AIS displays status report at sea
The NCA's AIS chain along the Norwegian coast was established in 2005 and currently consists of 44 land-based base stations on mainland Norway and Svalbard. The base stations receive automatic and dynamic messages from vessels showing the vessel's position, course, speed and identity. All vessels over a certain size are, under international law, required to use AIS equipment when sailing.
Ships see each other
The national AIS network covers, with certain exceptions, the area from the baseline and 40-60 nautical miles out to sea. The AIS network automatically receives all AIS messages transmitted from vessels inside this coverage area. The AIS range is limited by the VHF range, which is determined primarily by the height of the antenna. The typical range from a vessel at sea is 20 nautical miles.
Vessels with AIS on board can see and follow the movements of other vessels in the area. AIS therefore serves as an anti-collision system and a supplement to radar-based information.
Static and sailing-related information is transmitted every 6th minute or when the data changes via maritime VHF communication. Dynamic information is transmitted at an update rate ranging from 3 minutes to 2 seconds, depending on the vessel's speed and course changes.
A flexible system
Automatic AIS data received by the base stations is made available to various public authorities via a web-based service. The service also displays static information about the ship's identity, type of vessel, dimensions, destination, estimated time of arrival and cargo.
The static (identity, vessel type, dimensions) and sailing related (destination, ETA, cargo, draught) information from AIS may in some cases be limited. For this reason the web-based AIS service retrieves data from other maritime information systems, so that the quality of the static and sailing-related information becomes more detailed. Combined with the SafeSeaNet Norway (SSNN) messaging system, one can for example see information on the vessel's destination, estimated time of arrival and whether the vessel is carrying a hazardous or polluting cargo. This is important information for the Norwegian Coastal Administration's traffic control centres and oil pollution preparedness. In addition, SSN information provides information on the number of persons on board, which is important information for search and rescue operations.

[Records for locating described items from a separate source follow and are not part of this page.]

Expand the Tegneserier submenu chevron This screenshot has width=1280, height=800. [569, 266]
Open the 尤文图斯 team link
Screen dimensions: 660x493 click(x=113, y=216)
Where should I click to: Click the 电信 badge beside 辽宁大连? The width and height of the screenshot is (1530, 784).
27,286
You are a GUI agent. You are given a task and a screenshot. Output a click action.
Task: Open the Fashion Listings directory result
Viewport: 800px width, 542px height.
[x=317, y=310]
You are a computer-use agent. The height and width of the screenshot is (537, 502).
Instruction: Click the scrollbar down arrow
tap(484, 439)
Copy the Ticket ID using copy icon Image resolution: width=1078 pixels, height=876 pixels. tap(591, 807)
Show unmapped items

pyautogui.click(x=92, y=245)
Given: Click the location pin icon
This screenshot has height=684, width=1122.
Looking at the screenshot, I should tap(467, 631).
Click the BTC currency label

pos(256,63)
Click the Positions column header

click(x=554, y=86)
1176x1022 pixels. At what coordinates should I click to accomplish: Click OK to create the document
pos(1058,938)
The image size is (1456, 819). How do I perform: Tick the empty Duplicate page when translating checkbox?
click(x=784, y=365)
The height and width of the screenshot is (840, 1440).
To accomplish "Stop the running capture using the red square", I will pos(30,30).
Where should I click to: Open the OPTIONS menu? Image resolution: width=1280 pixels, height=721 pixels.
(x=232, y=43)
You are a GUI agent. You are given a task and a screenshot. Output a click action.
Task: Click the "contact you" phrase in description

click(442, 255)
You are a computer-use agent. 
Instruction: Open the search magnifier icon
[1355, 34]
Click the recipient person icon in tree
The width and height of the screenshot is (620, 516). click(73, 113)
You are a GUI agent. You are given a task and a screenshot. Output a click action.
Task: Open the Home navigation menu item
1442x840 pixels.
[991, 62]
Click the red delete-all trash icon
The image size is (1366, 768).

Under constant development
Land-based AIS has a limited range of 40-60 nautical miles, and hilly terrain and unstable weather conditions cause inadequate coverage in some areas. Further development of the service is therefore one of the NCA's focus areas, and in areas with heavy traffic the establishment of more AIS base stations is planned.
Based on today's communication requirements, users with Android phones now have the opportunity to access the NCA's AIS data by downloading a newly developed AIS app. Access to the application is search-based and user restricted.
The launch of the Norwegian AISSat-1 satellite in 2010 was a quantum leap in the development of AIS as a tool in preventive maritime safety work. With AISSat-1 the NCA gained access to satellite-based AIS data that makes it possible to observe vessels in waters that currently are beyond the reach of the land-based AIS network.
With the help of AISSat-1, the maritime traffic control centre in Vardø – which is responsible for monitoring ship traffic in the Norwegian maritime zone – and the rescue coordination centres, receive AIS signals from vessels in the waters directly into their monitoring systems.